Chirpin Tavern must immediately cease all deep-discount third-party promotions. The current model creates a cycle of unprofitable volume that alienates the core staff and degrades the experience for loyal, full-price customers. The focus must shift to an internal referral program that rewards existing regulars for bringing new guests, ensuring the tavern retains the full margin of every transaction.

Implementation Roadmap

1. Critical Path

  • Week 1: Formal notification to the coupon platform to terminate future campaigns.
  • Week 2: Staff meeting to address morale and explain the shift toward full-margin service.
  • Week 3: Implement a simple bounce-back card for all customers, offering a free appetizer on a Tuesday or Wednesday visit.
  • Week 4: Update the Point of Sale system to track customer emails and visit frequency.

2. Key Constraints

  • Staff Retention: If volume drops significantly, hours may be cut, leading to turnover of high-performing servers.
  • Cash Reserve: The tavern must have enough liquidity to survive the 30-day transition period as coupon traffic fades.

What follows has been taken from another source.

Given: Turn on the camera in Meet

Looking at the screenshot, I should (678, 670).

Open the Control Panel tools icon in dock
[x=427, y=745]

3. Risk-Adjusted Implementation Strategy

The transition will likely result in a 20 percent reduction in total covers over the first 60 days. To mitigate this, the tavern will redirect 500.00 USD of the saved coupon fees into hyper-local social media advertising targeting residents within a 3-mile radius. This ensures the tavern remains visible to the right demographic without the 50 percent platform fee.

Executive Review and BLUF

1. BLUF

Stop the third-party coupon promotion immediately. The tavern is currently paying 4.00 USD plus labor for the privilege of serving customers who are unlikely to return. This is not marketing; it is a liquidation of assets. The tavern must pivot to a direct-to-consumer loyalty model that protects margins and rewards the staff. Success depends on reclaiming the 50 percent revenue share currently lost to the platform and reinvesting it into service quality.

2. Dangerous Assumption

The most dangerous assumption is that volume is a proxy for business health. High occupancy rates are masking a structural deficit. Without a 25 percent conversion rate to full-price repeat visits, the tavern will eventually exhaust its cash reserves despite a full dining room.

3. Unaddressed Risks

  • Brand Devaluation: Continued discounting trains the local market to never pay full price at this establishment. Probability: High. Consequence: Permanent margin erosion.
  • Staff Exodus: Servers will leave for competitors where tips are calculated on actual menu prices. Probability: Moderate. Consequence: Increased hiring and training costs.

4. Unconsidered Alternative

The team did not explore a premium-tier membership. For a fixed annual fee, locals could receive a permanent 10 percent discount. This generates upfront cash flow and locks in the most profitable customer segment—the local regulars—without the middleman fees.